Pro Asyl beklagt Untätigkeit der Bundesregierung
Neun Kurden nach Abschiebung in die Türkei gefoltert.
Forderung nach Abschiebestopp
Frankfurt (taz) - Die neue Bundesregierung habe sie "extrem enttäuscht", sagten die Sprecher der Menschenrechtsorganisationen Pro Asyl und IPPNW (Internationale Ärzte zur Verhütung des Atomkrieges) sowie des Niedersächsischen Flüchtlingsrates gestern in Frankfurt. Anstatt eine neue, an den Menschenrechten orientierte Türkei- und Asylpolitik einzuleiten, schrieben SPD und Grüne die alte Politik von "Hardliner" Kanther (CDU) und Außenminister Kinkel (FDP) einfach fort. Obgleich sich die Situation für die Kurden in der Türkei nach der Verhaftung von PKK-Chef Öcalan "noch verschärft" habe, würden von Deutschland aus weiter Kurden in die Türkei abgeschoben, konstatierte Claudia Gayer vom Flüchtlingsrat. Dort drohten ihnen "Verfolgung und Folter".
Acht neue Fälle von Mißhandlungen und Folterungen von kurdischen Flüchtlingen, die nach erfolglosem Asylantrag in die Türkei abgeschoben und dort inhaftiert worden seien, wurden von den Organsiationen präsentiert.

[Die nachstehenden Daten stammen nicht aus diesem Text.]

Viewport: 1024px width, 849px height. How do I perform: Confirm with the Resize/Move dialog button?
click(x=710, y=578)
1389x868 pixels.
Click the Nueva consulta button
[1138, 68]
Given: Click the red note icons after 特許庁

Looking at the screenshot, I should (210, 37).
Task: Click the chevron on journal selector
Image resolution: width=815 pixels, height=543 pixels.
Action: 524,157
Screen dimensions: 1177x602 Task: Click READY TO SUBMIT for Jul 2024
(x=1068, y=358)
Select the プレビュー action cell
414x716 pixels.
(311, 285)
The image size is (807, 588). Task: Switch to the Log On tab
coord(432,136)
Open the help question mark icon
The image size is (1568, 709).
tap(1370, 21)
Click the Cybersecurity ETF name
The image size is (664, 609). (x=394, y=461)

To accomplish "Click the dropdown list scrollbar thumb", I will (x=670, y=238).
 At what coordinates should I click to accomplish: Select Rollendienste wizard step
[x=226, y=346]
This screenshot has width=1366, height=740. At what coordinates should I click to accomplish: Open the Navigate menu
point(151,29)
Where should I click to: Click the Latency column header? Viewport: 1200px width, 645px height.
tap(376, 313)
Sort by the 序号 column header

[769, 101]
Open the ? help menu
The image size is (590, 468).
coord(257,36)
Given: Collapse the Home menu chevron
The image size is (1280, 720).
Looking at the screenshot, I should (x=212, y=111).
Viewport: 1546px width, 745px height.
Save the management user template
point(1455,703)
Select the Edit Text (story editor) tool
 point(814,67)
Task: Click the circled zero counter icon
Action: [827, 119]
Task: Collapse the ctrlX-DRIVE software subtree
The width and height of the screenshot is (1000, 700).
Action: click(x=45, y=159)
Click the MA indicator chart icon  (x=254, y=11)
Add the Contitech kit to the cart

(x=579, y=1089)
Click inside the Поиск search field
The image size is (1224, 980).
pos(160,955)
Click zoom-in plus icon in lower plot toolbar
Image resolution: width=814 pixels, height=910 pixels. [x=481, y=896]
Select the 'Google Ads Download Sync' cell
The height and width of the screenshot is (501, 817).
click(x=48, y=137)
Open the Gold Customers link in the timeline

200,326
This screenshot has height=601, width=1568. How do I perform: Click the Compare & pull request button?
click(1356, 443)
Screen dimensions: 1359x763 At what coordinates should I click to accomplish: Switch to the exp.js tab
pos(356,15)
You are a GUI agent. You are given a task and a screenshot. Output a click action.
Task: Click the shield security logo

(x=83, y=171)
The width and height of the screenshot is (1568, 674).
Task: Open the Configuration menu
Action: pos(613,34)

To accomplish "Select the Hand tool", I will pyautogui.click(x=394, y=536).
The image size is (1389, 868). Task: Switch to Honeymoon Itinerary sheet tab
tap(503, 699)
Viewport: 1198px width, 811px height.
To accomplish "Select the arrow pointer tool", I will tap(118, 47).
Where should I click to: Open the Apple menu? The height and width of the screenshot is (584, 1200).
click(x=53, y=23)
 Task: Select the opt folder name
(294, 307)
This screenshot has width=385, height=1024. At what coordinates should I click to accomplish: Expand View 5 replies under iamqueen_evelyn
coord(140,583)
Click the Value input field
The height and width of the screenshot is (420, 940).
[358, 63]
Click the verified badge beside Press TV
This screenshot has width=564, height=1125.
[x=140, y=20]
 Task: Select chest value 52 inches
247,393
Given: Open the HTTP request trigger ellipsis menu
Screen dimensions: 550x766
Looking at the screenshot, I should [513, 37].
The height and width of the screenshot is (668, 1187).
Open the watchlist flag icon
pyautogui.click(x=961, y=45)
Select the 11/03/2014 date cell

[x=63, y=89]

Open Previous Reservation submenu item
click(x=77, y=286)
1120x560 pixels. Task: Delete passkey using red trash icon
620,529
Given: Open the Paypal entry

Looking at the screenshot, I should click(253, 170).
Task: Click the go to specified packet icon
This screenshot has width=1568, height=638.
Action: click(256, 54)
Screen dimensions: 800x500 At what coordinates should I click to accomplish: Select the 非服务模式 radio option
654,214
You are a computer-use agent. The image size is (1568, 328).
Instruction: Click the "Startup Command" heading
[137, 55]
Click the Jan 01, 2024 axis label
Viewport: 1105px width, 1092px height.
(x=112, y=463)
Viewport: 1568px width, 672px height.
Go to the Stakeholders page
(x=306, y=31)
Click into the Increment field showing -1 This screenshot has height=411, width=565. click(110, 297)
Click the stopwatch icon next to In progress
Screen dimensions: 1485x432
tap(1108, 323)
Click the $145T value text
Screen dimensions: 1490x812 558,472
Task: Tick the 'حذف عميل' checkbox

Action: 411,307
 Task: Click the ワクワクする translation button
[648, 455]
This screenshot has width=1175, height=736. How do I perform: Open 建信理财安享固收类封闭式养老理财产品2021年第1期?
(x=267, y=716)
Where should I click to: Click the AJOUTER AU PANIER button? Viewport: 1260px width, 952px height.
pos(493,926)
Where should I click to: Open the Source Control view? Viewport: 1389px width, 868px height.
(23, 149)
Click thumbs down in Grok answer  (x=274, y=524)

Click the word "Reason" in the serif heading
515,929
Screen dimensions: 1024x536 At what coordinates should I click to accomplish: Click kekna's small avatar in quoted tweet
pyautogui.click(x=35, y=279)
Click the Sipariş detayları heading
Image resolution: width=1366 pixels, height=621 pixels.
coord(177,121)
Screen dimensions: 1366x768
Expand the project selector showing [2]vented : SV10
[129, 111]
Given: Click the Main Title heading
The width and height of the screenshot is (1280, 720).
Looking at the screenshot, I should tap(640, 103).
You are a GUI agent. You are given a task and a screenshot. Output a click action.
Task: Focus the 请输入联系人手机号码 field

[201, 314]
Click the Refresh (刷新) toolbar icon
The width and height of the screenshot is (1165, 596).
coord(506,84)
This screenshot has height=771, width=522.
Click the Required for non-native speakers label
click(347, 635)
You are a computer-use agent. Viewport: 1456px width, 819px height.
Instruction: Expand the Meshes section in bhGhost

Pro-Asyl-Sprecher Heiko Kauffmann wies darauf hin, daß seine Organisation und der Flüchtlingsbeirat schon im Februar eine Dokumentation über das Schicksal von Kurden vorgestellt habe, die nach ihrer Abschiebung in die Türkei mißhandelt und gefoltert worden seien. "Wir hatten damals an die Bundesregierung appelliert, sofort ein Abschiebemoratorium für Kurden aus der Türkei zu erlassen; aber nichts ist passiert." Dabei habe das Auswärtige Amt Ende Februar in einem Zwischenbericht selbst festgestellt, daß für in die Türkei abgeschobene Kurden ein "erhöhtes Risiko" bestehe.
Viele Kurden, die nach Deutschland geflohen sind, seien "traumatisiert" und dürften auch deshalb nicht abgeschoben werden, so IPPNW-Vorstandsmitglied Gisela Penteker. Die drei Organisationen erneuerten ihre Forderung nach einem Abschiebestopp. Die Bundesregierung müsse auch das sogenannte Konsultationsabkommen mit der Türkei aufkündigen, in dem sich die Türkei verpflichtete, die deutschen Behörden darüber zu informieren, ob einem Kurden in der Türkei ein Strafverfahren droht - oder nicht. Damit nämlich würden die türkischen Behörden oft erst auf den "Schübling" aufmerksam gemacht, beklagte Kai Weber vom Flüchtlingsrat.